#### EXERCISE MATERIALS ####
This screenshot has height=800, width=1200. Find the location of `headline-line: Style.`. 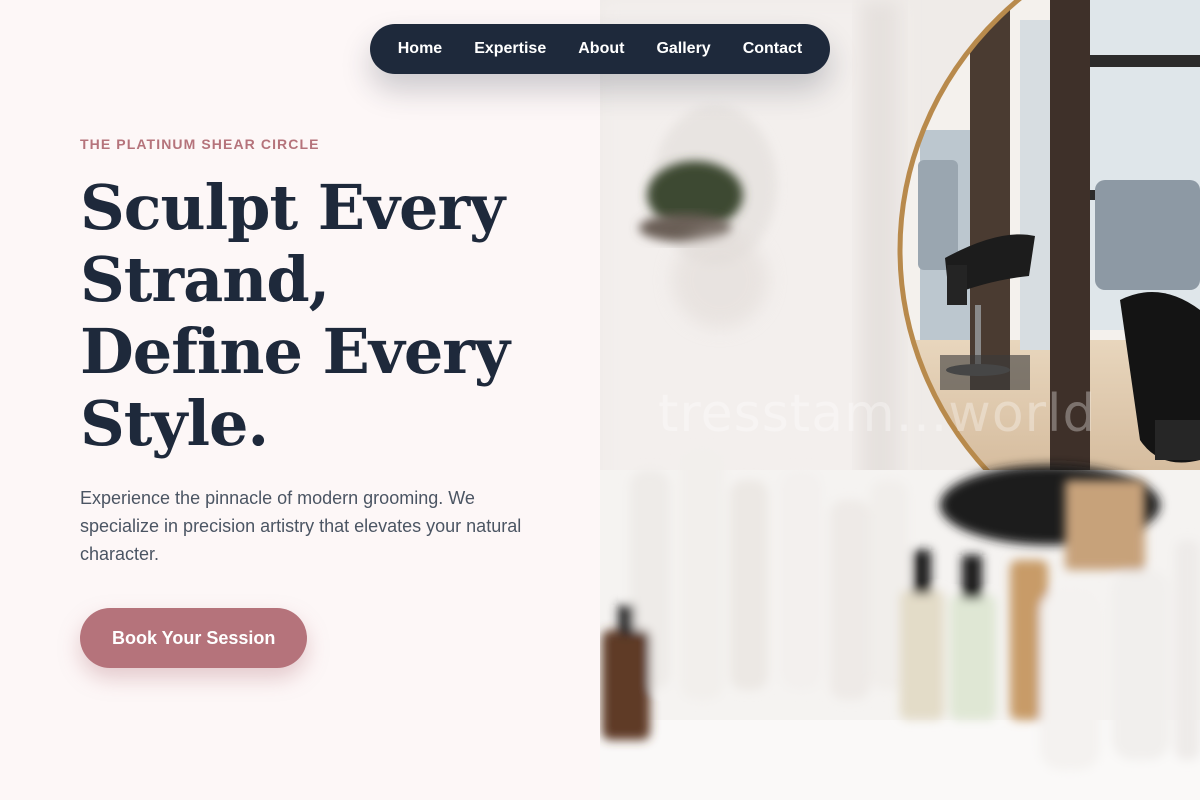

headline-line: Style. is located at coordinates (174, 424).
####
#### EXERCISE MATERIALS ####
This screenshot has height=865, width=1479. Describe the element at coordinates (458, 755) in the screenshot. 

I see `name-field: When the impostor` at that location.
####
#### EXERCISE MATERIALS ####
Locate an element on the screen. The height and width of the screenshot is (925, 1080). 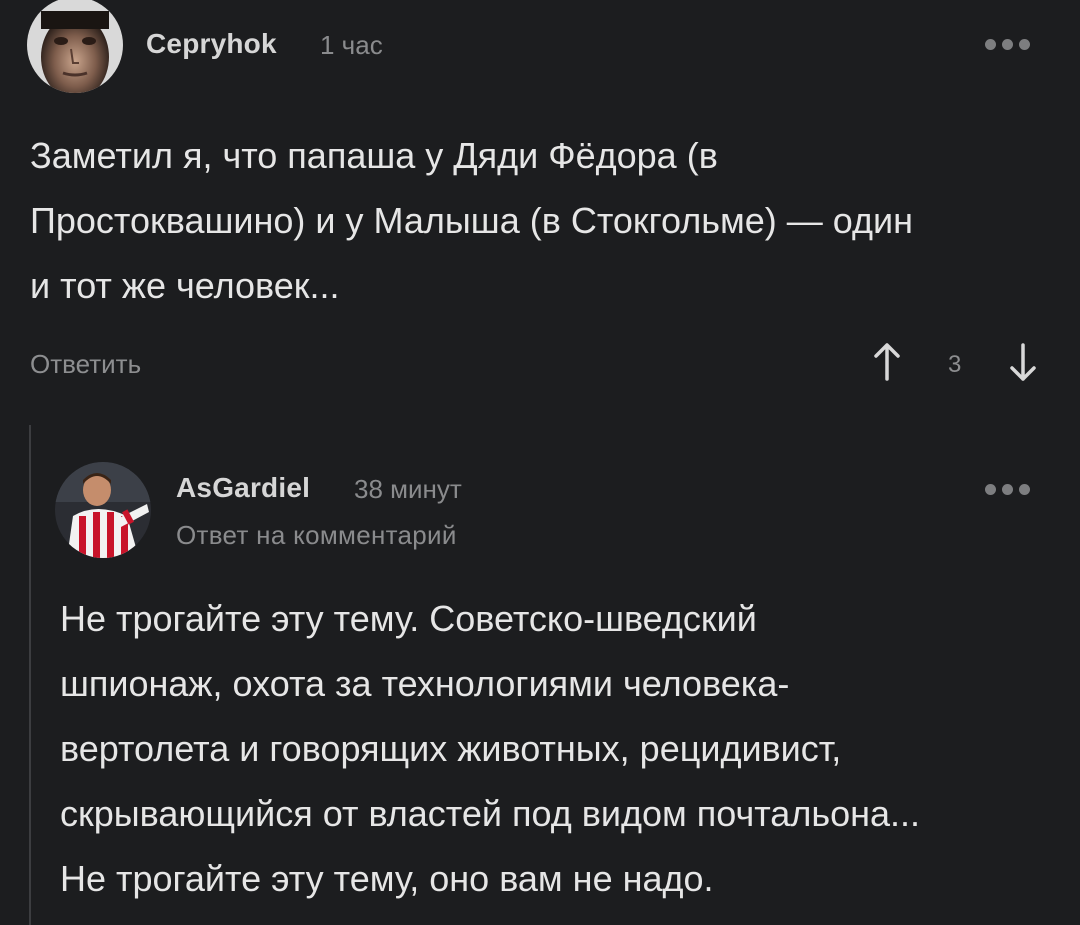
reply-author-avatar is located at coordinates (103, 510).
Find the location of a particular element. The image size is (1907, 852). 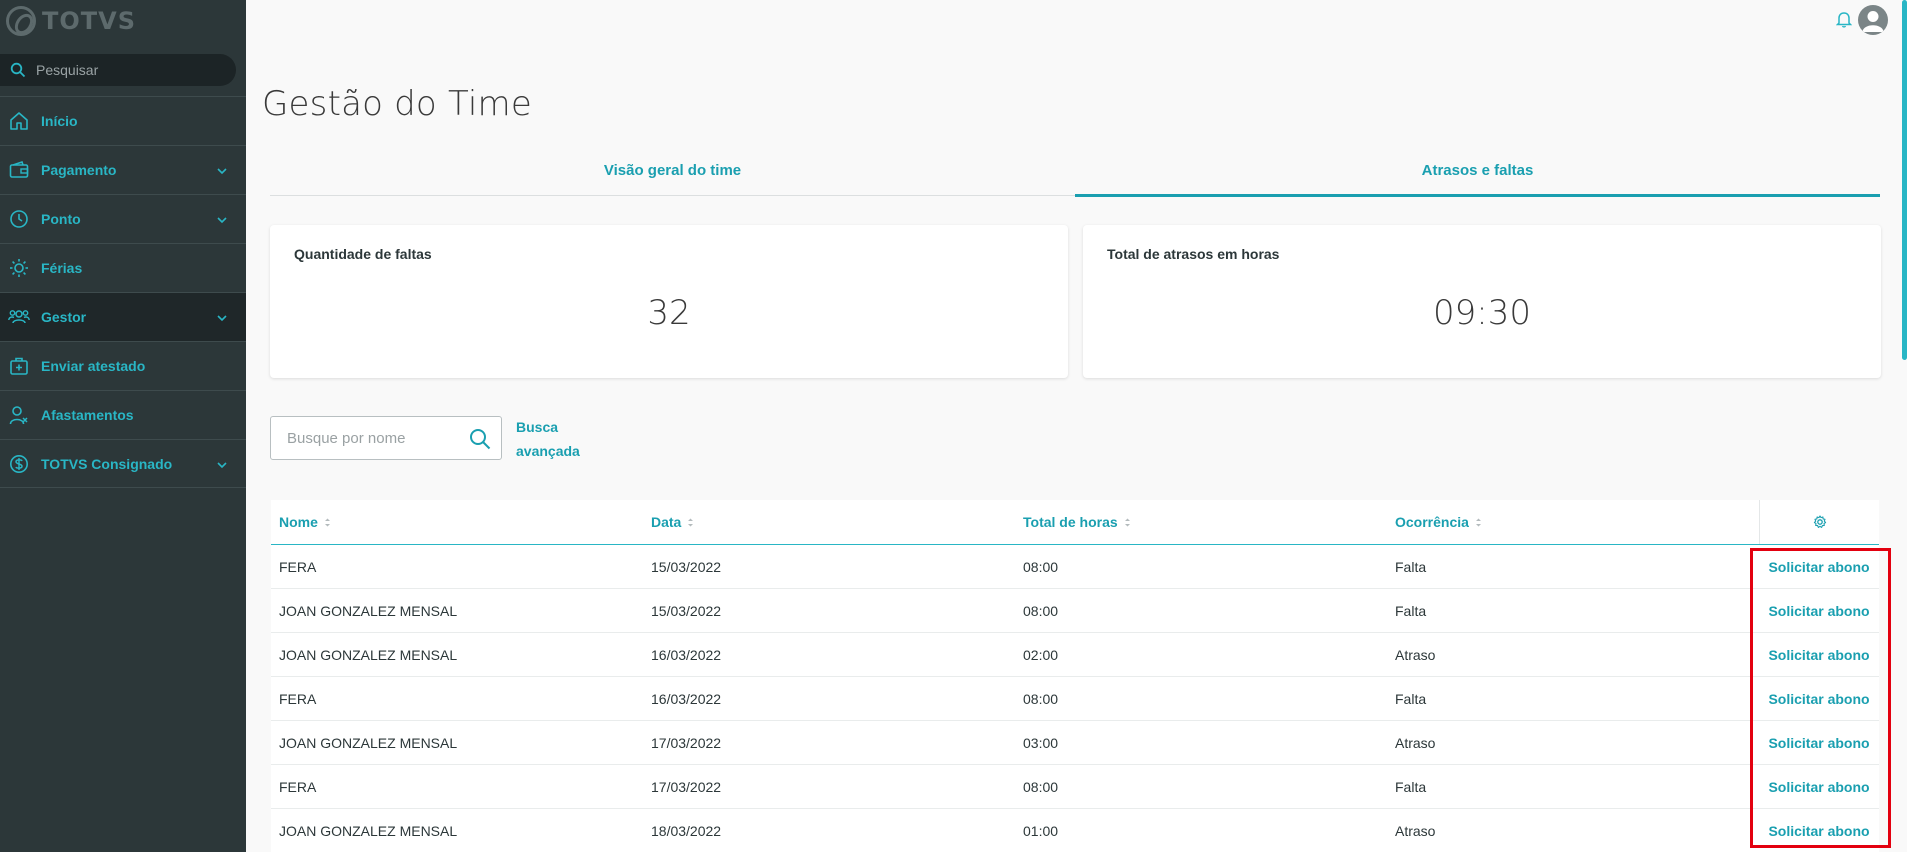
####
Update the data between the lines holding "This screenshot has height=800, width=1200." and "headline-line: Style. is", inclusive, by replacing "screenshot" with "image" and keeping everything else the same. Leave the pictures out of your answer.

PROBLEM SOLUTION:
This image has height=800, width=1200. Find the location of `headline-line: Style.`. 

headline-line: Style. is located at coordinates (174, 424).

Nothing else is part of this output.